Jakabovics and Chapman recommend a federal inquiry by Neil Barofsky, special inspector general for the Treasury’s Troubled Asset Relief Program (TARP), which administered the federal bailout of overreaching banks. That’s a start toward insuring that taxpayers’ money doesn’t support discrimination.


The authors also call for an independent regulator on consumer protection to safeguard against unfair lending practices. Not a bad idea, either.

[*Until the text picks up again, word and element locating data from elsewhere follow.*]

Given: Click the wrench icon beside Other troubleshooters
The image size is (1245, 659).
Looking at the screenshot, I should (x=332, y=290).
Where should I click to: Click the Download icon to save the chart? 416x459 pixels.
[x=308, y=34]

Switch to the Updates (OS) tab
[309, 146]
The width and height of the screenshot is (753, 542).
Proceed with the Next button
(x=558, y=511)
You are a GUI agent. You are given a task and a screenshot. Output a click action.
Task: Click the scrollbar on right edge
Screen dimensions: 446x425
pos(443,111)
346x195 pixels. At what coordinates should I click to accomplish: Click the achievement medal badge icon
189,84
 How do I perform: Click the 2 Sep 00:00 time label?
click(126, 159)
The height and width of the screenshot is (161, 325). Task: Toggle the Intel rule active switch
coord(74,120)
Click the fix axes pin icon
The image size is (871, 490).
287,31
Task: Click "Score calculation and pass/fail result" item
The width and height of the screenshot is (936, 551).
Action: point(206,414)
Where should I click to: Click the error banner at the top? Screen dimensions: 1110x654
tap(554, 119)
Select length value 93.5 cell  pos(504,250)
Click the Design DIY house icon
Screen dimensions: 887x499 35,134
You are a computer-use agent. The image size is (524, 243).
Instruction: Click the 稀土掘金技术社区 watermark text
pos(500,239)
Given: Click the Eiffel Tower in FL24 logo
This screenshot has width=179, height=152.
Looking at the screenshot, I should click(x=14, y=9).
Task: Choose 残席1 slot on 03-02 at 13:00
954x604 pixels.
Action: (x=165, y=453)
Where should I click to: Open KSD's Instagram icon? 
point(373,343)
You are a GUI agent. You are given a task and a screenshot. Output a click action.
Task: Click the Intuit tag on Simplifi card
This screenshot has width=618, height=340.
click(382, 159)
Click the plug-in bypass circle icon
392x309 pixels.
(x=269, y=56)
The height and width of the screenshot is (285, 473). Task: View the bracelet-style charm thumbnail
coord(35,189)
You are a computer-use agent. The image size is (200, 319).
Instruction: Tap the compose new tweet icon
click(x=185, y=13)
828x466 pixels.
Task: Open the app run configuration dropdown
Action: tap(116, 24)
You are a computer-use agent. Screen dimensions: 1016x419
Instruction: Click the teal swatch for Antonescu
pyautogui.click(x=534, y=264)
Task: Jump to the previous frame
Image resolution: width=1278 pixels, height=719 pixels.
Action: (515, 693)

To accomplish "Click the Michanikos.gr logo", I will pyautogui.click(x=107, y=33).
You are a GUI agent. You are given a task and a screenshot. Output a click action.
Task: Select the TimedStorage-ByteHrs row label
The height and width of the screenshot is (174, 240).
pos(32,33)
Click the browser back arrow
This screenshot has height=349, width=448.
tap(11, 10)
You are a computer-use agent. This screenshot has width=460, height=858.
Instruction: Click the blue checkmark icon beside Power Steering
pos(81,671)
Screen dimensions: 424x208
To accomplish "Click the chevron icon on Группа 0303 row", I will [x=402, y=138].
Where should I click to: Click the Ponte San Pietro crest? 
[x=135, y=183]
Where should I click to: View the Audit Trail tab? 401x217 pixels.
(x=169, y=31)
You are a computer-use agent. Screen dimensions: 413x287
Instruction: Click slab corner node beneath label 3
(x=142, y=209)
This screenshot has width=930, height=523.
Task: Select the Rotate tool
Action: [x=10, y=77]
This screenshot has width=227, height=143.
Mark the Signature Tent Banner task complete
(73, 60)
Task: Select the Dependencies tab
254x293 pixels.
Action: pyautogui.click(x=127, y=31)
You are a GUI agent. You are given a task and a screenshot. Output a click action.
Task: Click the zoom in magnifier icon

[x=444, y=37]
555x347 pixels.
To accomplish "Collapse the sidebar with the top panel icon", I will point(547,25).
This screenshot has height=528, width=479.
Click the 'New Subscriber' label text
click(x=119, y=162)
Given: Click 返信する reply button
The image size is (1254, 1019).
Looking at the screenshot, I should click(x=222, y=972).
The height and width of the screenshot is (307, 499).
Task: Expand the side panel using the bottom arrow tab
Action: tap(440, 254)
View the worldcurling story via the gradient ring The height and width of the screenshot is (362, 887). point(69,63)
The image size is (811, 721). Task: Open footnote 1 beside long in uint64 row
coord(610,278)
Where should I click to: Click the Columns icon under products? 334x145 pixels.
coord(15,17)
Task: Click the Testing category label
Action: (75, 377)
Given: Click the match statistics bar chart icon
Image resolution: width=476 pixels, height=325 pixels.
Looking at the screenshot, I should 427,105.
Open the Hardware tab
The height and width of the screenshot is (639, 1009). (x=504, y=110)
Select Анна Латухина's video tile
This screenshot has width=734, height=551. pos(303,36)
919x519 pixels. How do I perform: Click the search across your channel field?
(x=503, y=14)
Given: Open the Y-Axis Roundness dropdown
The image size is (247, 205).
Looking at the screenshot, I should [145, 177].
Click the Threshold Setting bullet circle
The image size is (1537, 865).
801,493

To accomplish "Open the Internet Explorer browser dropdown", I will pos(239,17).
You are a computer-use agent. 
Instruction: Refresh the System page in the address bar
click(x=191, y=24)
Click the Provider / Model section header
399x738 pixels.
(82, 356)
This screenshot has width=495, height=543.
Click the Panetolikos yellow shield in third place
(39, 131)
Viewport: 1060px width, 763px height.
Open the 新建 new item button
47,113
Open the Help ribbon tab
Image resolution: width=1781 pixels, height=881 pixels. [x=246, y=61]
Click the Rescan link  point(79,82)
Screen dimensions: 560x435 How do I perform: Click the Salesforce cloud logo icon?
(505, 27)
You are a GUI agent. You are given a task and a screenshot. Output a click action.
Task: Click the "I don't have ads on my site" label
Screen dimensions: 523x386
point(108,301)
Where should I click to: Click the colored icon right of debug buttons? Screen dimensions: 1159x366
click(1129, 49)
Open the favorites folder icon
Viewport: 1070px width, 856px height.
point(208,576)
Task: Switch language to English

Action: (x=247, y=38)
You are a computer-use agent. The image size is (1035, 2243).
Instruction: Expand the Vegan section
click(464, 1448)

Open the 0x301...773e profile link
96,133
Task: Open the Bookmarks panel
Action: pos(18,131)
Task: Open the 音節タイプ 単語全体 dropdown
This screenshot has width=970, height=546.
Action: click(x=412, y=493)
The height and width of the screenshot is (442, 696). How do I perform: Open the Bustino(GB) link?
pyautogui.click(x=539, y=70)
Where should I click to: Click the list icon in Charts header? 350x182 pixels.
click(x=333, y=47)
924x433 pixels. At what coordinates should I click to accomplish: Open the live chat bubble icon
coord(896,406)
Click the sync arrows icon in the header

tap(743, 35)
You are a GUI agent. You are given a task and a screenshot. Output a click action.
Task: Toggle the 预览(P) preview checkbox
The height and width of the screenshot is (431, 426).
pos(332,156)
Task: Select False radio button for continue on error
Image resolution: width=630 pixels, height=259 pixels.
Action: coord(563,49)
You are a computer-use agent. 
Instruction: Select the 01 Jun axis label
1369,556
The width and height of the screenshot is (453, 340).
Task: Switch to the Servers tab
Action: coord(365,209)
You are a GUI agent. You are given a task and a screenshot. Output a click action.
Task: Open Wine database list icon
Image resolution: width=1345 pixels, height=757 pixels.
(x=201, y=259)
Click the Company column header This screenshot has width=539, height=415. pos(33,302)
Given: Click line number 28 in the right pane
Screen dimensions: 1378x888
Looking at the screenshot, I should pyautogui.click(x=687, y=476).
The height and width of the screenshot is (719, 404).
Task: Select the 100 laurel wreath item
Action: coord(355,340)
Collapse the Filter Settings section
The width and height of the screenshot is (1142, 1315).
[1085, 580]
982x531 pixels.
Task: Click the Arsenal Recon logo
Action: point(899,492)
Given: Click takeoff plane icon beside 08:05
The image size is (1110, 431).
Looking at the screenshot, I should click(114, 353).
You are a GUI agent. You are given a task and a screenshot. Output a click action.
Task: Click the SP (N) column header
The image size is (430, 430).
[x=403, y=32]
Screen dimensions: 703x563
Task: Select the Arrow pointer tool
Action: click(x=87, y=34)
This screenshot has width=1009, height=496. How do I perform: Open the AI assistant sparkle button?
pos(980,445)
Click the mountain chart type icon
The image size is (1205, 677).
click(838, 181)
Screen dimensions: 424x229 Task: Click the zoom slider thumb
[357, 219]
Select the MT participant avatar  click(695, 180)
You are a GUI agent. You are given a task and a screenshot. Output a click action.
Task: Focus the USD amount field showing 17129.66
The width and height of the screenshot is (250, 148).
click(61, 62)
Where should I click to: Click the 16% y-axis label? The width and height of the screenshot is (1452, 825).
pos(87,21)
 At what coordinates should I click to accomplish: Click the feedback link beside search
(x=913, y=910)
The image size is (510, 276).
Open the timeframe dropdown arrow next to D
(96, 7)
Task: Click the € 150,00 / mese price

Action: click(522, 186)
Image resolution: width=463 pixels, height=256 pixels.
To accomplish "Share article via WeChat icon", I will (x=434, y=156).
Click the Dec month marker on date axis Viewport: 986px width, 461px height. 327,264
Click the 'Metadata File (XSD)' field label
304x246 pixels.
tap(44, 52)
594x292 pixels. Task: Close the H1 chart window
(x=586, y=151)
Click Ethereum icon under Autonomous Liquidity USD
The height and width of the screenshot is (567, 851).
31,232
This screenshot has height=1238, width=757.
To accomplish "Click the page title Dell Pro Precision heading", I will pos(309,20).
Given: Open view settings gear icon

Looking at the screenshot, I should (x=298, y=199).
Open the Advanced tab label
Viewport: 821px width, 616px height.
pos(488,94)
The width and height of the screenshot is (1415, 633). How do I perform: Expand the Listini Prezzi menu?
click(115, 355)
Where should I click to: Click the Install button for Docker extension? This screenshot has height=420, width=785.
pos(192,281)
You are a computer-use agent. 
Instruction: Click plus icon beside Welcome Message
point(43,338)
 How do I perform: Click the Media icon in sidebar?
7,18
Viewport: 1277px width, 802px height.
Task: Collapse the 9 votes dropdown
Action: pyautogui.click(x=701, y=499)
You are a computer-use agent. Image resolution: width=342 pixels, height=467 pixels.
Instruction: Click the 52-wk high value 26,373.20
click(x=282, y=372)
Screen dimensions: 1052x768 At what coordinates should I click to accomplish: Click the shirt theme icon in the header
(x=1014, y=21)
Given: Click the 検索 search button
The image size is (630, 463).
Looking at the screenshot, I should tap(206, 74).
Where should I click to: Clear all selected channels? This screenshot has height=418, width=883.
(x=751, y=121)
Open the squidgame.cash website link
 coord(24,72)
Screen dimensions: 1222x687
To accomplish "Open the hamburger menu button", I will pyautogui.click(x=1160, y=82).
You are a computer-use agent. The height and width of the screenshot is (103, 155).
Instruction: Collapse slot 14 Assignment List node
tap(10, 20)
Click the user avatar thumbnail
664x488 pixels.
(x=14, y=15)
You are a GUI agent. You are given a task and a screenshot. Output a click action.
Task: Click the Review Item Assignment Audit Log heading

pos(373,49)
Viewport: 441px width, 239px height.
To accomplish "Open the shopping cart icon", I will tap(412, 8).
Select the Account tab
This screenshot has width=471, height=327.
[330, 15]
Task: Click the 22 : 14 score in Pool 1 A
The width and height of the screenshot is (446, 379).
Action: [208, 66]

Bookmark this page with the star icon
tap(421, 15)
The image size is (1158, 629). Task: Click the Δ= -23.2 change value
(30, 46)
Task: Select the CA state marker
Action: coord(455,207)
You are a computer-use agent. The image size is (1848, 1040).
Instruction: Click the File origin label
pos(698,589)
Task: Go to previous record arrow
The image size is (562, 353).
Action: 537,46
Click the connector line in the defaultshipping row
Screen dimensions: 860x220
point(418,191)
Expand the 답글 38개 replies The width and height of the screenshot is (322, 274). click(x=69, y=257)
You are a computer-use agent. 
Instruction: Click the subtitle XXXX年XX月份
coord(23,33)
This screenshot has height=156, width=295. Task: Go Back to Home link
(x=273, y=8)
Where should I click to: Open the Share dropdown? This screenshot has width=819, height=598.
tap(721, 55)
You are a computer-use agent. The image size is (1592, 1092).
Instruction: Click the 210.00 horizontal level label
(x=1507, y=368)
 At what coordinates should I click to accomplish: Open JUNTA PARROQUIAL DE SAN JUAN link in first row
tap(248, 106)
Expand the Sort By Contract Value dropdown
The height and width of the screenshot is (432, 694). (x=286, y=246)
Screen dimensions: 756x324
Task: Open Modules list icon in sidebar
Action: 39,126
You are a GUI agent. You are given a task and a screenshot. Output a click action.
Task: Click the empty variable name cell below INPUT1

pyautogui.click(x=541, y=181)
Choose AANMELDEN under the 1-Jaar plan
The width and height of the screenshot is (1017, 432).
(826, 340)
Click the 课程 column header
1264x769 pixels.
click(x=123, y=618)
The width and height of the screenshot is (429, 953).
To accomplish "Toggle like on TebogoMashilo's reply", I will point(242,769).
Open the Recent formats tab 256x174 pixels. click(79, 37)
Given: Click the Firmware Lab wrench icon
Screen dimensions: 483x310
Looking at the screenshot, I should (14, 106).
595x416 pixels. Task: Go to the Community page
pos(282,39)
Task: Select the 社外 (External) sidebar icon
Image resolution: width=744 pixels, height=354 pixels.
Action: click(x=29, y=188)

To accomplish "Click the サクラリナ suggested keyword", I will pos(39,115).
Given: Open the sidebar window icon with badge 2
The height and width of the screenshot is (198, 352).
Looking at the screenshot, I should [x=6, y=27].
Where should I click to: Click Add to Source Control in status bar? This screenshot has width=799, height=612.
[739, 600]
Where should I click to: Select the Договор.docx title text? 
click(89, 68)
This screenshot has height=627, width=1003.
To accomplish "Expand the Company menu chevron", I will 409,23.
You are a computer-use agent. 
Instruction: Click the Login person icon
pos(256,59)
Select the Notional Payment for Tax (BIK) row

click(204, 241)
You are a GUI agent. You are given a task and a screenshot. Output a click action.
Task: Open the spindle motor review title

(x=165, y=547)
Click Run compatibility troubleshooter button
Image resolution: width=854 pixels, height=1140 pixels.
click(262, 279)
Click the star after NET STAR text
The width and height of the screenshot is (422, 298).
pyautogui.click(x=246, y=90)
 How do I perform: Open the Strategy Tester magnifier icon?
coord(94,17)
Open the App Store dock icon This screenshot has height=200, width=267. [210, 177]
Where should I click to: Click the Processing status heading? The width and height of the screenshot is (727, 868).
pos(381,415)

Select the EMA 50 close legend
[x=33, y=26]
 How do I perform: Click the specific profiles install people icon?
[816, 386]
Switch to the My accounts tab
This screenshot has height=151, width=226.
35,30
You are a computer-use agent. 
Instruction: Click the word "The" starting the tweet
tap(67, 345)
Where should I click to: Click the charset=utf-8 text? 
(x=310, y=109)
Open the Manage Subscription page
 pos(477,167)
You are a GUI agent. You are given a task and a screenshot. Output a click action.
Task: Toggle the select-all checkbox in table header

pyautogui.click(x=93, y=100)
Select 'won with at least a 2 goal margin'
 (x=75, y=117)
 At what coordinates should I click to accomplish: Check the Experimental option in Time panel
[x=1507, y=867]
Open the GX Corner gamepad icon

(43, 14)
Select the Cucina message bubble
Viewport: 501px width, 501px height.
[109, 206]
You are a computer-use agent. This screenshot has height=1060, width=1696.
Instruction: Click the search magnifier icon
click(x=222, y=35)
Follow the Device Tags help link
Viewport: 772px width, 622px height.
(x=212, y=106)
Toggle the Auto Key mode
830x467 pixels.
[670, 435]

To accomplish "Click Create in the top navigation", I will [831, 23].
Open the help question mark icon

A fierce watchdog is needed to enforce anti-discrimination in the financial sector.

But minority mortgage seekers can arm themselves with knowledge about how the process works and be willing to ask—and walk away if offered a loan that seems too costly.


Indeed, now that these banks are under federal TARP supervision, the Federal Reserve has not just the right but the duty to scrutinize the banks’ books and make public far more information than what is currently available under the Home Mortgage Disclosure Act.

Data such as credit scores, assets, loan-to-value ratios and other indebtedness that contribute to lending decisions wasn’t available to the authors, so they were wary of making sweeping assumptions about the reasons for the racial disparity in their findings.


“Without that backup data, we can’t say whether this is overt discrimination on the part of the banks,” he said. “But, at most, we can say these findings raise red flags that should be looked at by federal regulators.”

With the TARP bailout as an ace in the hole, the Federal Reserve has the power to make the banks’ lending decisions crystal clear. They should do just that.


Sam Fulwood III, a senior fellow at the Center for American Progress, is a regular contributor to The Root.